Espanha acumula problemas em aeroportos, tal como França, Itália, países nórdicos e Estados Unidos da América. E vêm aí mais greves.

Lisboa não é caso único. As longas filas no Aeroporto Humberto Delgado têm “fotocópias” noutros países.

Este fim-de-semana, o primeiro de Julho, foi sinónimo de início de férias para milhares ou milhões de pessoas.

Mas foi também sinónimo de “dores de cabeça”, citando a SIC, para milhares de pessoas que ficaram retidas em aeroportos. Ficaram e vão continuar a ficar.

Entre os países afectados estão Estados Unidos da América – onde esta segunda-feira é feriado, Dia da Independência – países nórdicos da Europa, França, Itália e Espanha.

E, precisamente aqui ao lado, em Espanha, os sindicatos da Ryanair anunciaram greves de 24 horas em 12 dias de Julho.

Só no sábado, 25 voos foram cancelados e centenas atrasaram-se devido às greves na Ryanair e na EasyJet.

Os trabalhadores da EasyJet (com greves marcadas para seis dias de Julho) alegam que, em Espanha, os salários base são os mais baixos da Europa: 950 euros, atrás dos 1.183 de Portugal, indica a RTVE.
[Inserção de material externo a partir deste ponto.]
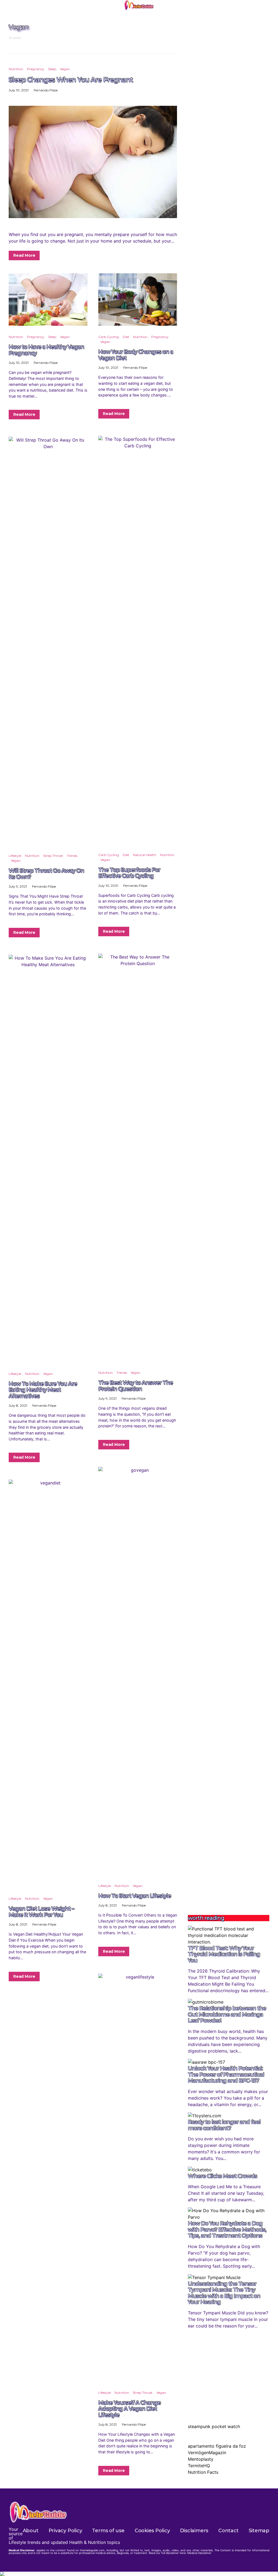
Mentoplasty (200, 2459)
Neste domingo, dos oito voos cancelados devido à greve na EasyJet, cinco envolveram chegadas ou partidas em Málaga.

Nesse aeroporto espanhol a solução dos responsáveis locais, para tentar suavizar a situação dos passageiros, foi oferecer uma garrafa de água e uma senha de 4 euros para comer dentro do aeroporto. “Acho inadmissível”, lamentou um passageiro.

Outra passageira queixou-se de falta de comunicação: indicaram-lhe que o seu voo para Berlim tinha sido cancelado há duas semanas – mas ninguém a avisou.

Quem consegue viajar tem de resolver outro problema: as bagagens. Também tem havido greves entre os trabalhadores do sector e as malas ficam amontoadas nos locais de recolhas, como aconteceu no aeroporto de Frankfurt, na Alemanha.

Em França, por exemplo, já foram anunciadas mais greves para o próximo fim-de-semana, de 9 e 10 de Julho.

As greves não são o único motivo para estas filas: há falta de profissionais nas companhias aéreas devido aos despedimentos na pandemia.